*Extracted data*

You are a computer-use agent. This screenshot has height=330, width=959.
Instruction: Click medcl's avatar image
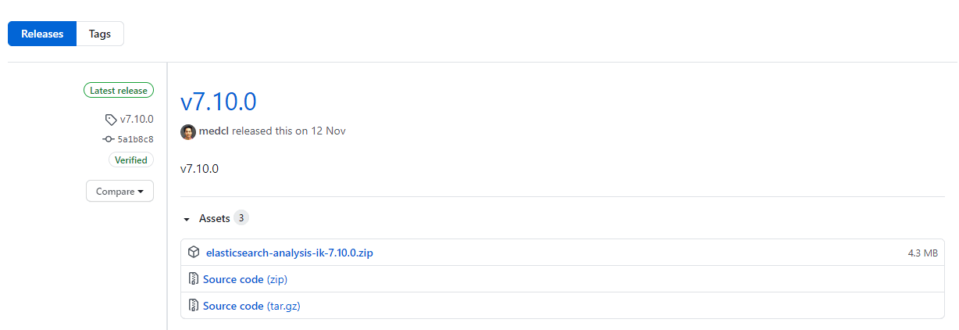point(188,131)
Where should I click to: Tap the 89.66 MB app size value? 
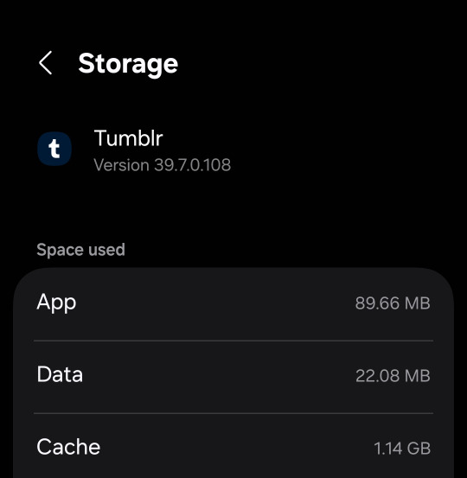tap(393, 303)
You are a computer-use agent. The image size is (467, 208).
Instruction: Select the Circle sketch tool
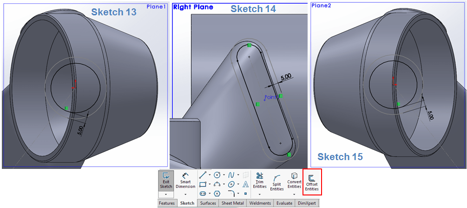pyautogui.click(x=217, y=175)
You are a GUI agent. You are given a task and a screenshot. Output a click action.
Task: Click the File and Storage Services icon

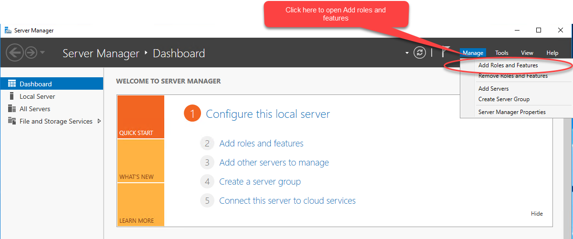12,121
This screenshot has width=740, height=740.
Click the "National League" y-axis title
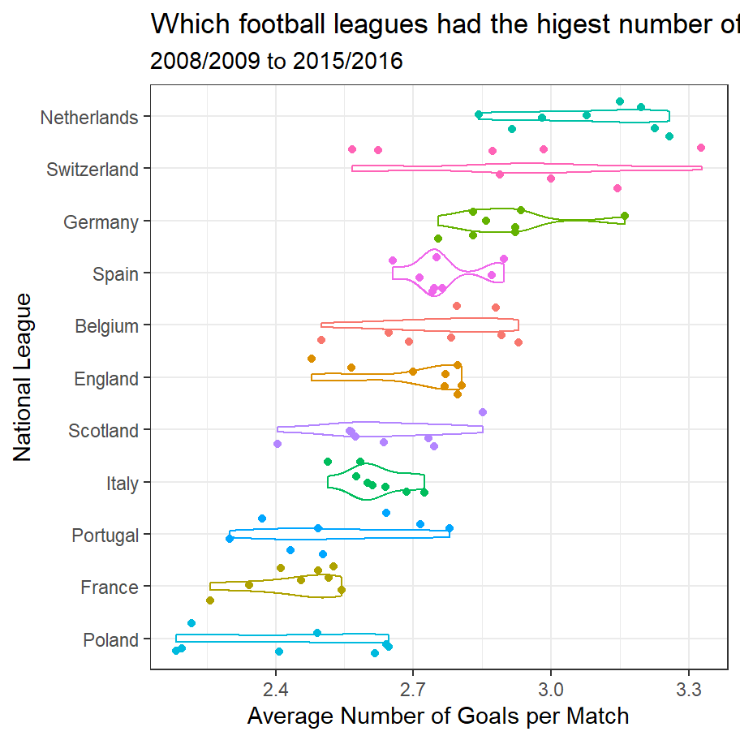click(x=23, y=377)
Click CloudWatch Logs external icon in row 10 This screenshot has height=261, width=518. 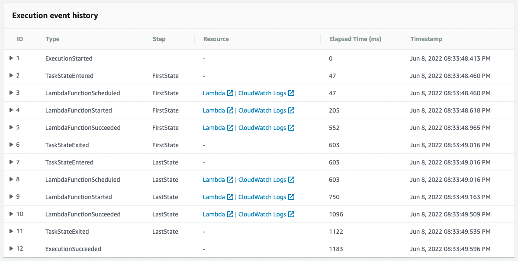click(x=291, y=214)
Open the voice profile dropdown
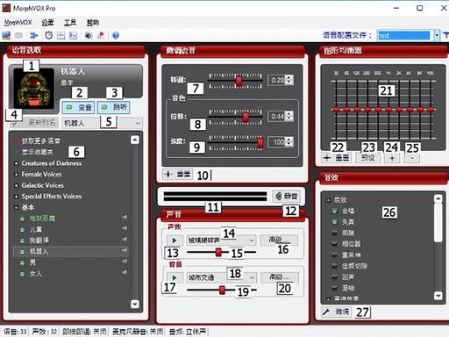The width and height of the screenshot is (449, 337). click(x=437, y=36)
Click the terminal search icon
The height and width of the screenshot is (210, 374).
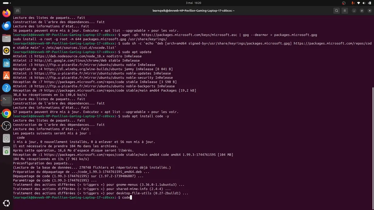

*What the task asks*
Copy each line in the listing where "agent" appears.

*Task answer*
You are a computer-use agent. This screenshot has height=330, width=959.
You are a computer-use agent. The image size is (467, 208).
You are a GUI agent. You are given a task and a screenshot. Output a click action.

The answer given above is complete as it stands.